Le président arménien sortant Serge Sarkissian est donné gagnant, selon un sondage à la sortie des bureaux de vote, à l'issue d'un scrutin-test pour la démocratie dans cette ex-république soviétique du Caucase, mais dénoncé comme frauduleux par ses adversaires.

Mariam HAROUTIOUNIAN AGENCE FRANCE-PRESSE

M. Sarkissian, 59 ans, a obtenu 58 % des voix et son principal rival, l'ex-ministre des Affaires étrangères Raffi Hovannissian, 54 ans, 32 %, d'après le sondage de l'institut Gallup.

Un ex-premier ministre, Hrant Bagratian, et l'ancien dissident soviétique Parouïr Haïrikian n'obtiennent chacun que 3 % des voix.

Le taux de participation a atteint 60,05 %, a annoncé la commission électorale centrale qui a promis les premiers résultats officiels pour dans la nuit de lundi à mardi.

«Cela a été la meilleure élection dans l'histoire de l'Arménie indépendante. Elle montre que les processus démocratiques sont irréversibles», a assuré Édouard Charmazanov, porte-parole du Parti républicain de Serge Sarkissian.

«Sarkissian est le seul favori», a-t-il ajouté.

Le porte-parole de M. Hovannissian, Hovser Hourchoudian, a pour sa part dénoncé un scrutin «honteux marqué par une quantité énorme de fraudes».

Il a appelé à une manifestation mardi après-midi.

«Nous avons reçu vers 18 h des centaines de messages concernant les violations massives du code électoral comme le bourrage d'urnes, l'intimidation et l'achat de votes», selon un communiqué diffusé par l'état-major électoral de M. Hovannissian.

M. Bagratian a aussi déploré des «infractions massives», soulignant qu'il n'excluait «pas des actions de protestation après le vote».

La police arménienne a rejeté ces accusations, les qualifiant d'«inventions manifestes».

Les observateurs de l'Organisation pour la coopération et la sécurité en Europe (OSCE) doivent donner mardi à 7 h leur bilan de ce scrutin.

La campagne électorale a été assombrie par une attaque contre M. Haïrikian, blessé par balle à l'épaule le 31 janvier, et la grève de la faim d'un autre candidat.

Trois des principales forces d'opposition, qui disposent de 48 des 131 sièges au Parlement, ont refusé de participer à cette élection.

«J'ai voté pour l'avenir de l'Arménie, pour le bien-être de nos concitoyens et de nos familles», a déclaré M. Sarkissian après avoir déposé son bulletin dans l'urne.

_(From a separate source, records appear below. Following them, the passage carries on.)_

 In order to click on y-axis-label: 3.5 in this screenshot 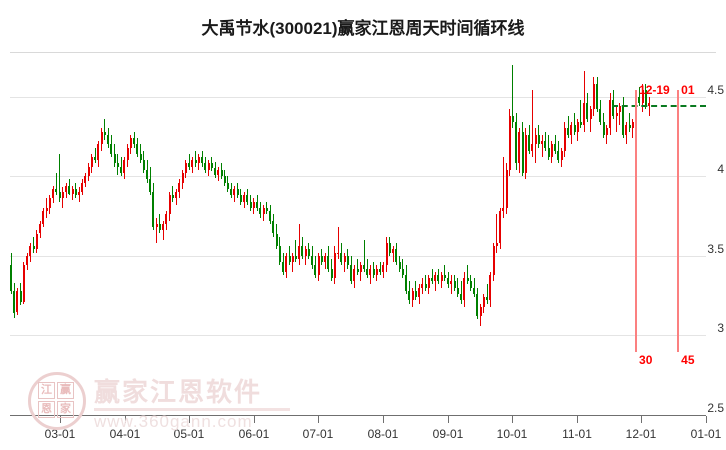, I will do `click(716, 248)`.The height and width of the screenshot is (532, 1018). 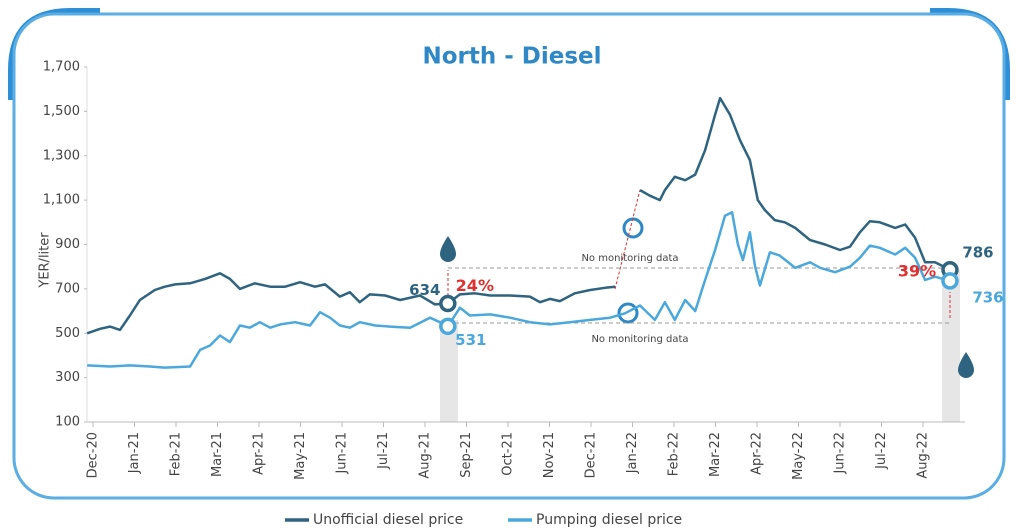 What do you see at coordinates (176, 454) in the screenshot?
I see `x-tick-label: Feb-21` at bounding box center [176, 454].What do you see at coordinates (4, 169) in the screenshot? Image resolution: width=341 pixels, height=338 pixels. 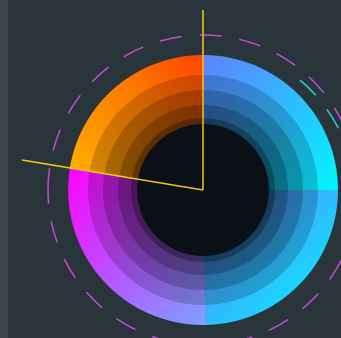 I see `left-scrollbar` at bounding box center [4, 169].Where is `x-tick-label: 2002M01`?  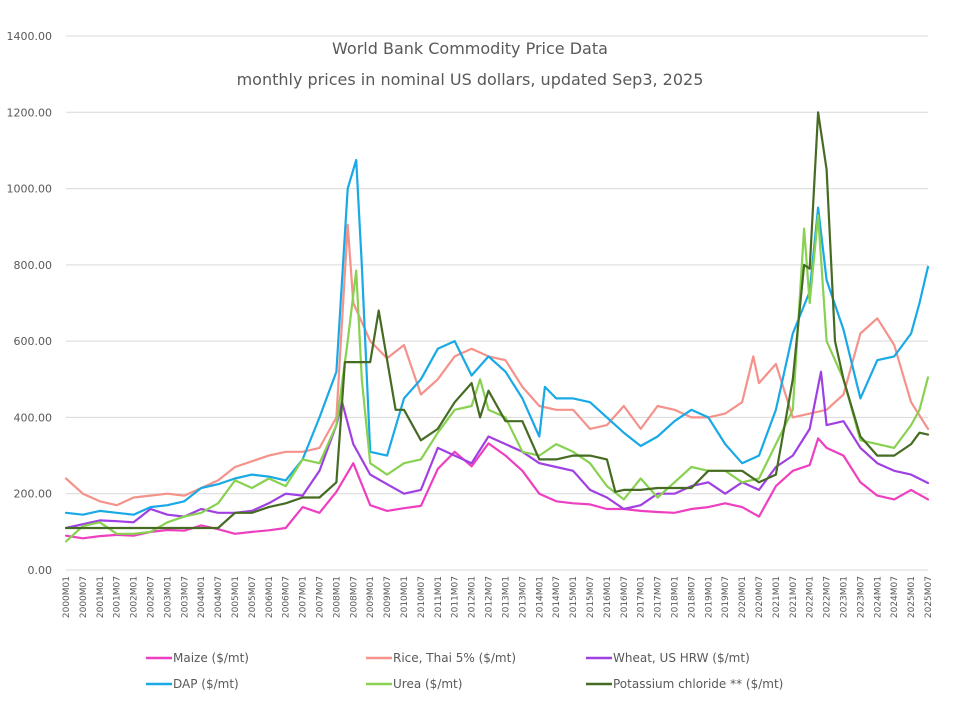
x-tick-label: 2002M01 is located at coordinates (135, 597).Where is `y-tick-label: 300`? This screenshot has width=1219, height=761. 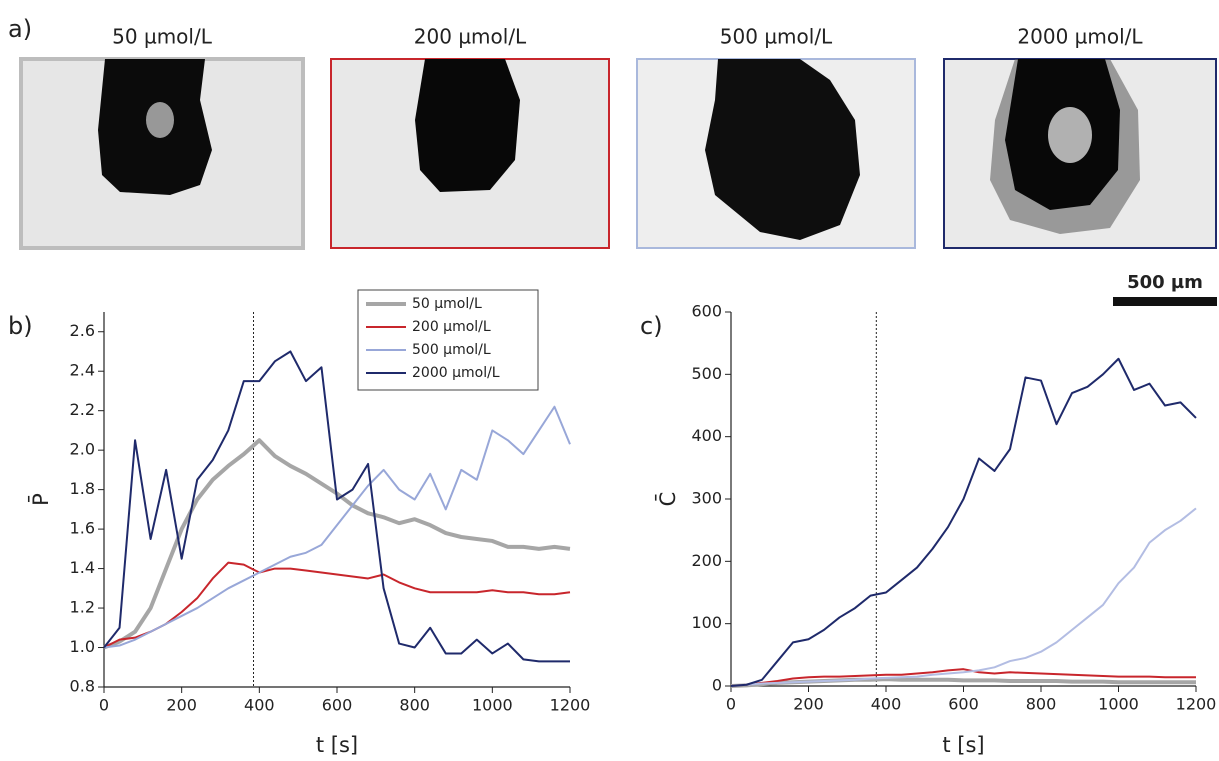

Les autorités espèrent que le calme prévaudra, afin de pouvoir améliorer les perspectives d'intégration européenne de ce petit pays enclavé du Caucase du Sud, peuplé de trois millions d'habitants, et qui ne dispose pas de ressources en hydrocarbures contrairement à ses voisins.

En 2008, sa victoire à la présidentielle, contestée par l'opposition, avait déclenché des manifestations qui avaient dégénéré en affrontements après l'intervention de la police, faisant 10 morts.

Vazguen Akobian, un charpentier de 53 ans, a voté pour le président sortant. «Il a des nerfs d'acier et, en tant que chef de l'armée, il peut prendre de bonnes décisions», estime-t-il.

Siranouch Mnatsmkanian, 67 ans, considère en revanche que son pays a besoin d'un dirigeant d'un «nouveau type» comme M. Hovannissian : «Il est né et grandi aux États-Unis, il a une mentalité occidentale, il a promis de combattre la corruption».

Les problèmes économiques de l'Arménie, confrontée à un important chômage et à la corruption, ont été au centre des débats électoraux.

Selon la Banque mondiale, 36 % des Arméniens vivent en dessous du seuil de pauvreté. Ces deux dernières décennies, environ un million d'Arméniens ont quitté leur pays pour fuir le chômage et chercher de meilleures perspectives d'avenir à l'étranger.

D'autant plus que le pays souffre de la fermeture de ses frontières avec l'Azerbaïdjan et la Turquie.

Bakou et Erevan se disputent le contrôle du Nagorny-Karabakh, une région sécessionniste azerbaïdjanaise contrôlée de facto par les Arméniens après une guerre qui a fait 30 000 morts entre 1988 et 1994.

Par ailleurs, la Turquie et l'Arménie sont divisées sur la question du génocide arménien sous l'Empire ottoman (1915-1917), les autorités turques récusant le terme de génocide.